Judges OK plan to release inmates early



The first to be released will be those recently shipped to other counties.
YOUNGSTOWN -- Mahoning County's common pleas court judges have approved an emergency policy to allow Sheriff Randall Wellington to start releasing inmates from the county jail.
A judgment entry signed Wednesday by the trial division judges -- R. Scott Krichbaum, Maureen A. Cronin, Jack M. Durkin, James C. Evans and Maureen A. Sweeney -- said the release policy is to take place immediately "to resolve the lack of staffing due to inadequate funding at the Mahoning County Jail."
The early-release plan would have been discussed when the judges had their monthly meeting Monday, but the urgency of the situation prompted them to act immediately.
Wellington said he will immediately start releasing prisoners in accordance with a 13-step ascending range used to release prisoners in 1999 from the jail on Fifth Avenue and in the early 1990s from the old county jail on West Boardman Street.
The sheriff said he will follow the 13 stages until he reaches his goal of having about 140 prisoners at the lockup.
The sheriff said he expects to release most -- if not all -- of the roughly 162 inmates shipped out in the past week or so to be housed in other counties' jails. He said his department will provide the inmates transportation back to Youngstown.
Major savings
The savings to the county is likely to be about $10,000 a day, figuring the average cost of incarceration elsewhere is $62 per inmate per day.
The sheriff said some inmates housed in the jail may still be sent to stay in other counties' jails if they don't meet the release criteria and if keeping them here means the jail is too full for the number of guards it has left.
The sheriff has laid off 50 deputies and expects to lay off another 62 on April 10.

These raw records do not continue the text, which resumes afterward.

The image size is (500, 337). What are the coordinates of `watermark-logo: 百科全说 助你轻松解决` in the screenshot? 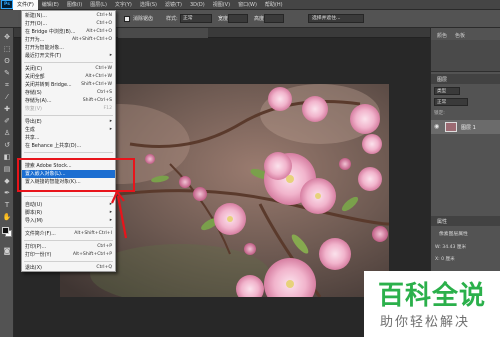 It's located at (432, 304).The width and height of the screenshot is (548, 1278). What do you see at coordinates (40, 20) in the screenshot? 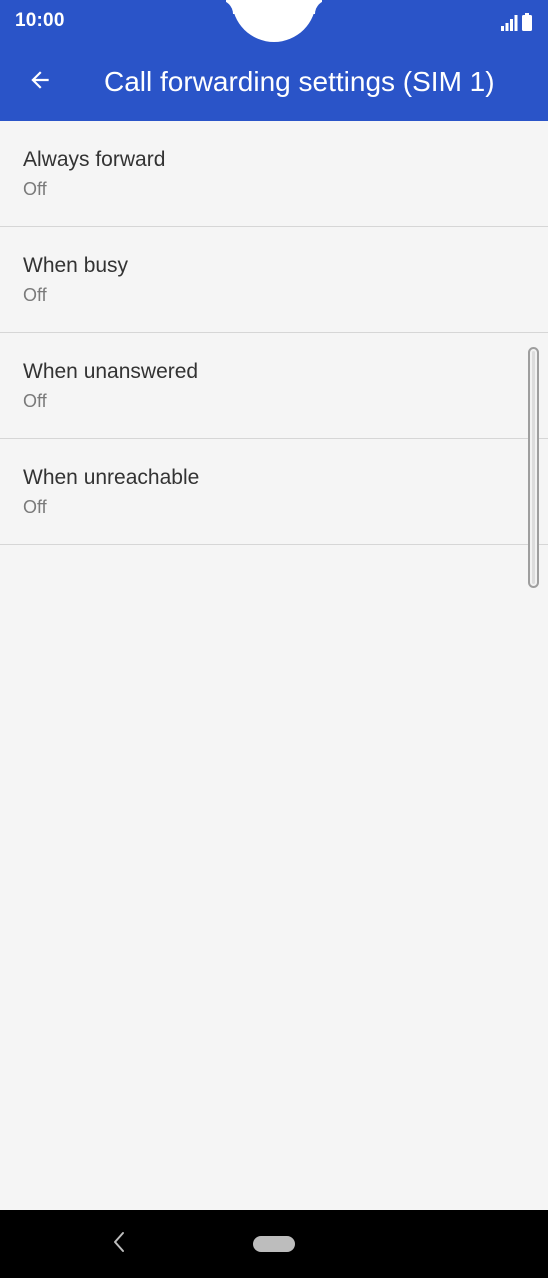
I see `status-time: 10:00` at bounding box center [40, 20].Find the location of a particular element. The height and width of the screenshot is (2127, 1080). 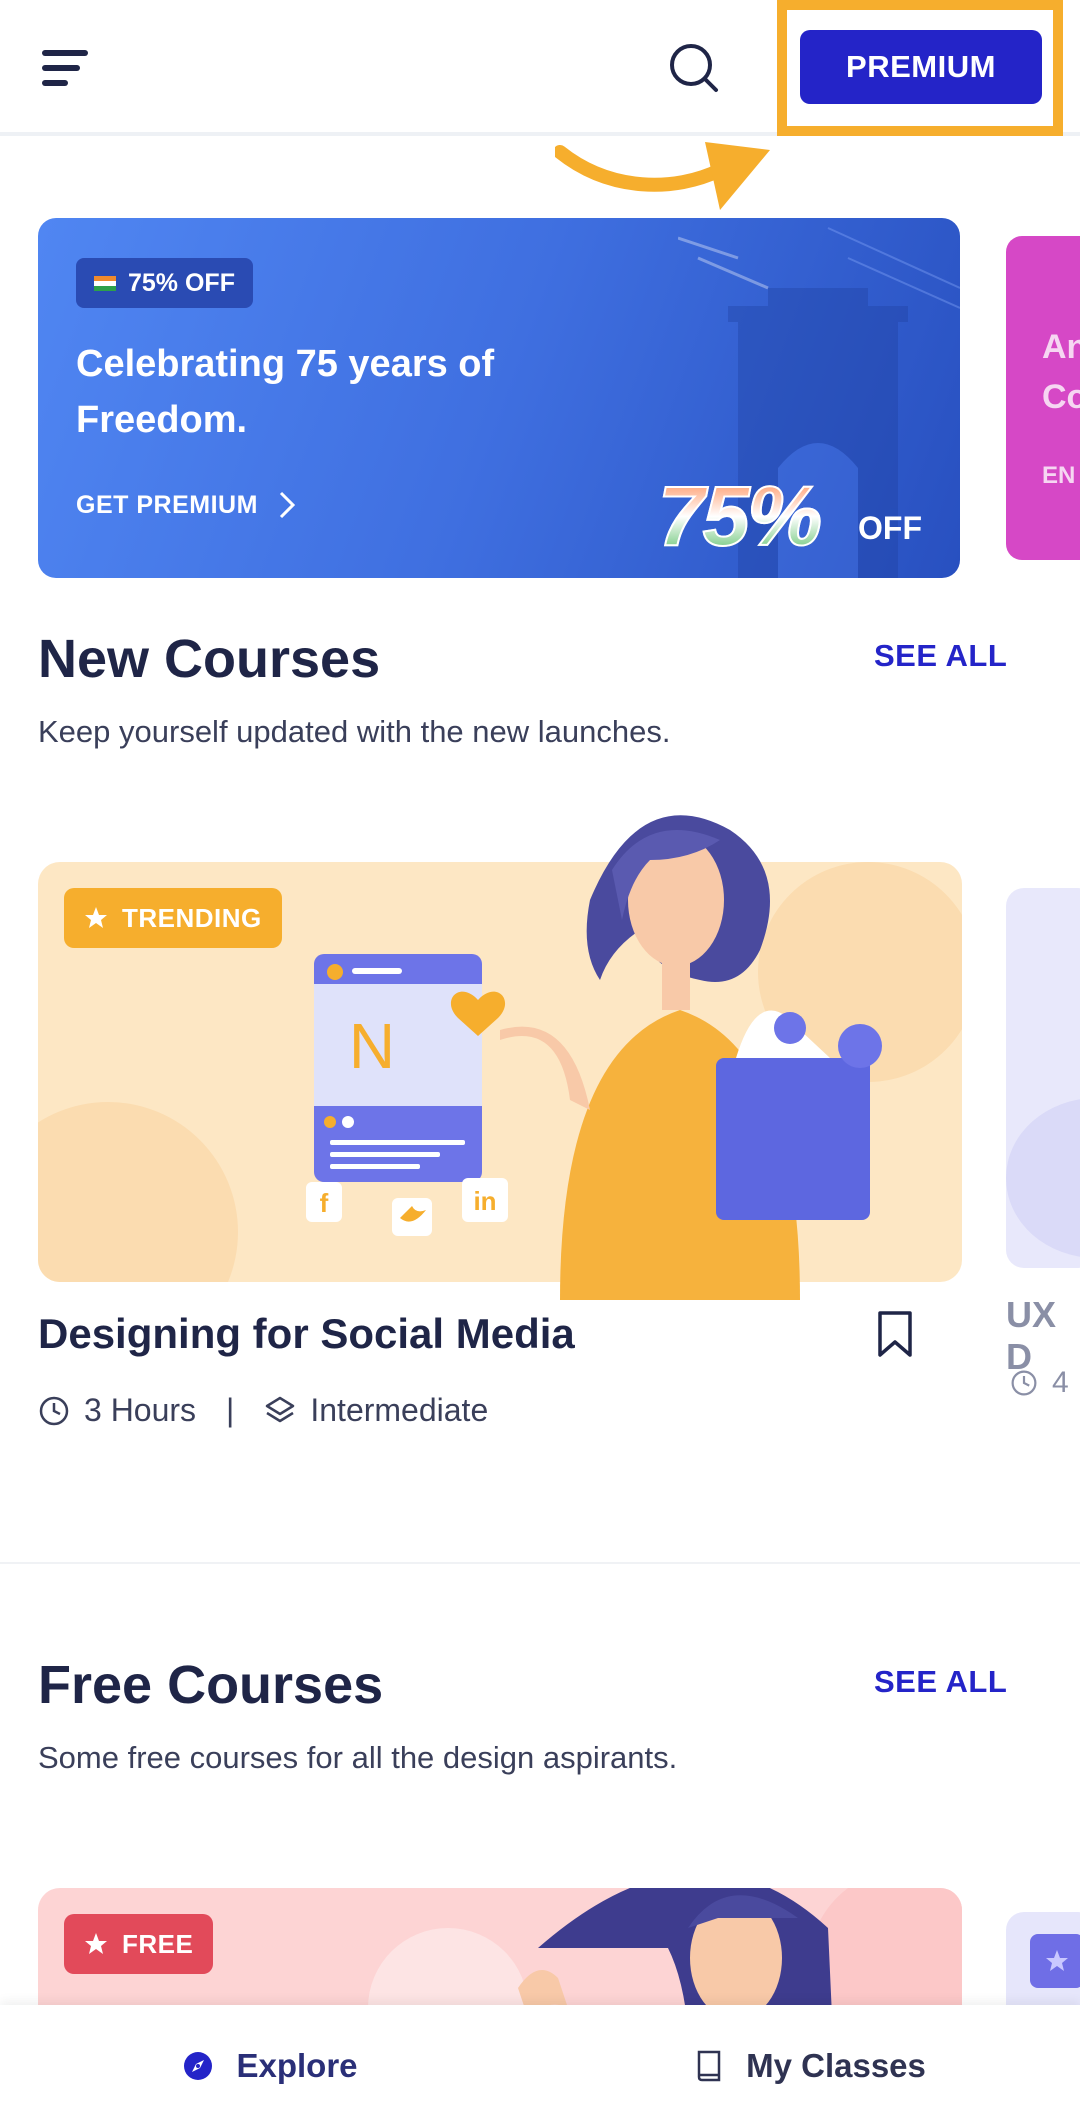

chevron-right-icon is located at coordinates (288, 505).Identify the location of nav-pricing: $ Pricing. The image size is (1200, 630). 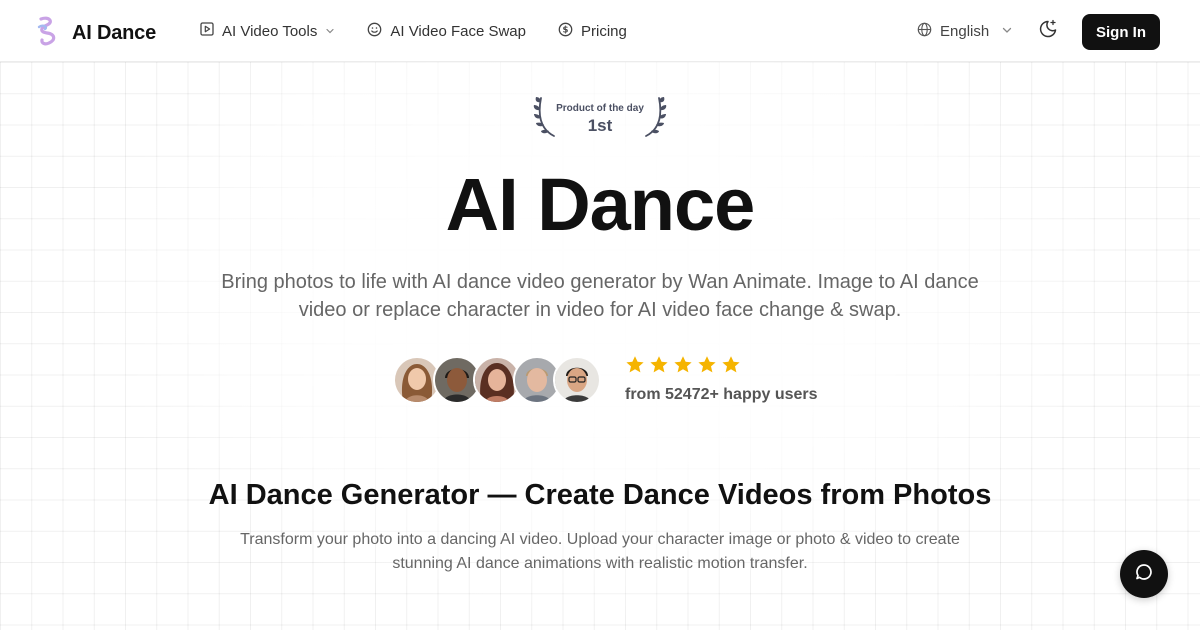
(592, 32).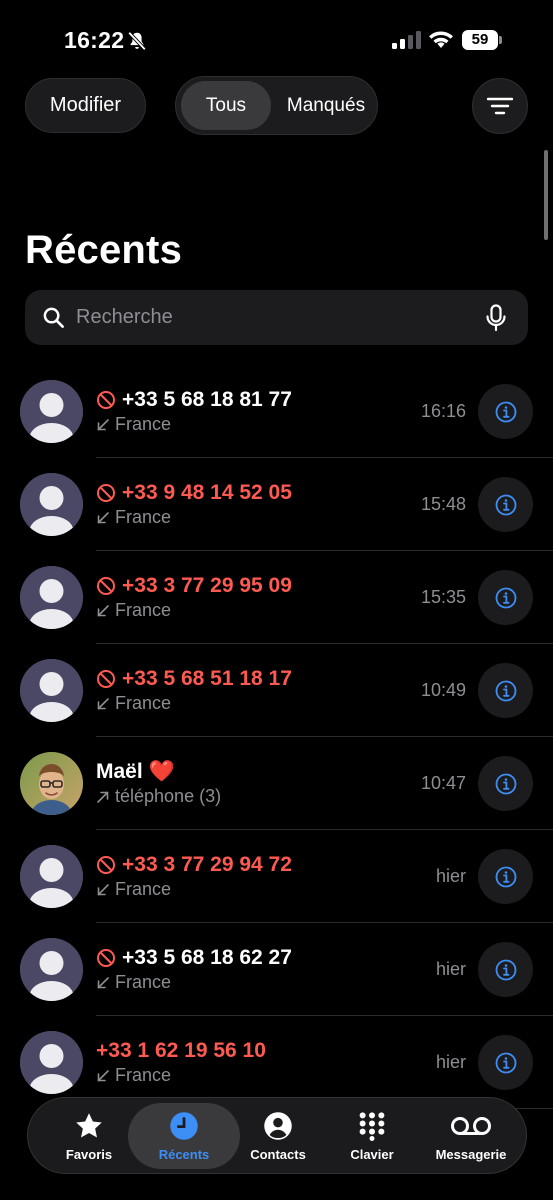  Describe the element at coordinates (471, 1154) in the screenshot. I see `tab-label: Messagerie` at that location.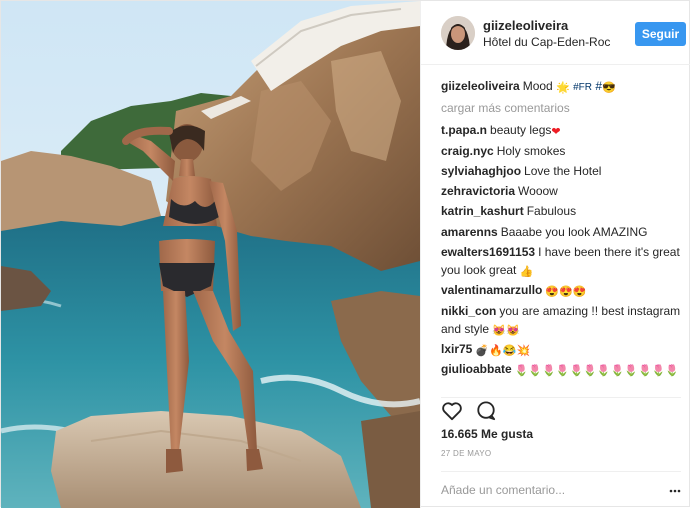 This screenshot has width=690, height=508. I want to click on comment-text: Wooow, so click(538, 192).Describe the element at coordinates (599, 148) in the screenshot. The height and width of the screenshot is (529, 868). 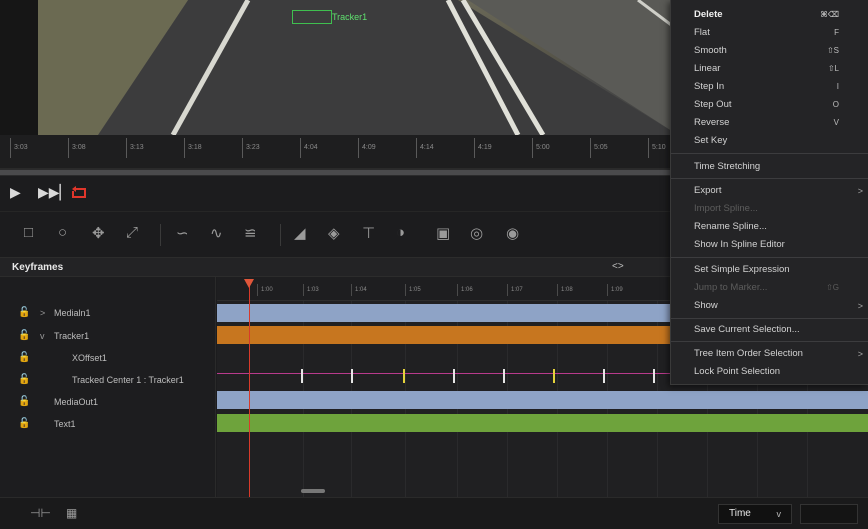
I see `ruler-tick: 5:05` at that location.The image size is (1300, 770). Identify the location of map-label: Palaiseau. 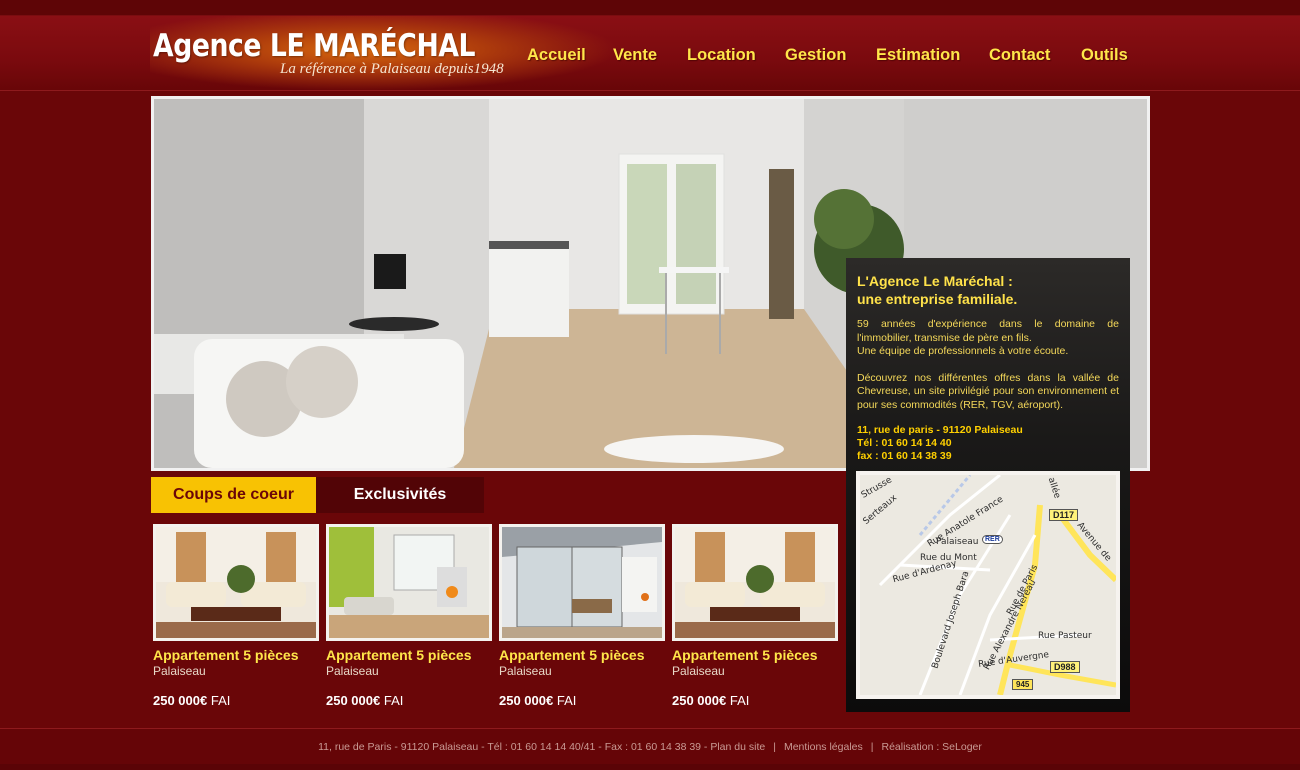
(958, 542).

The transfer of prisoners to other jails prompted the commissioners to ask the judges Monday to sign off on a prisoner-release policy to stop Mahoning from incurring the cost of housing prisoners in other jails that would exceed the amount of money allocated to the sheriff's current $7.5 million budget.
Under the release policy, the first inmates to be let go are those confined in jail on bond on nonviolent misdemeanors awaiting arraignment and held subject to court order or warrant. They would be issued a summons to appear in court at that court's next regular session.
Next to be released would be any inmate determined not to be indigent and serving time in lieu of payment of fines and costs who has completed serving the initial sentence.
The third release mechanism would be inmates confined for conviction of nonviolent misdemeanor offenses who have served 70 percent of their sentence.
The release criteria extends to all inmates confined for violent misdemeanors. They will be put on a waiting list and recalled to jail once there is room for them.
Inmates who are in jail for violent crimes or who are awaiting to be taken to prison will not be released.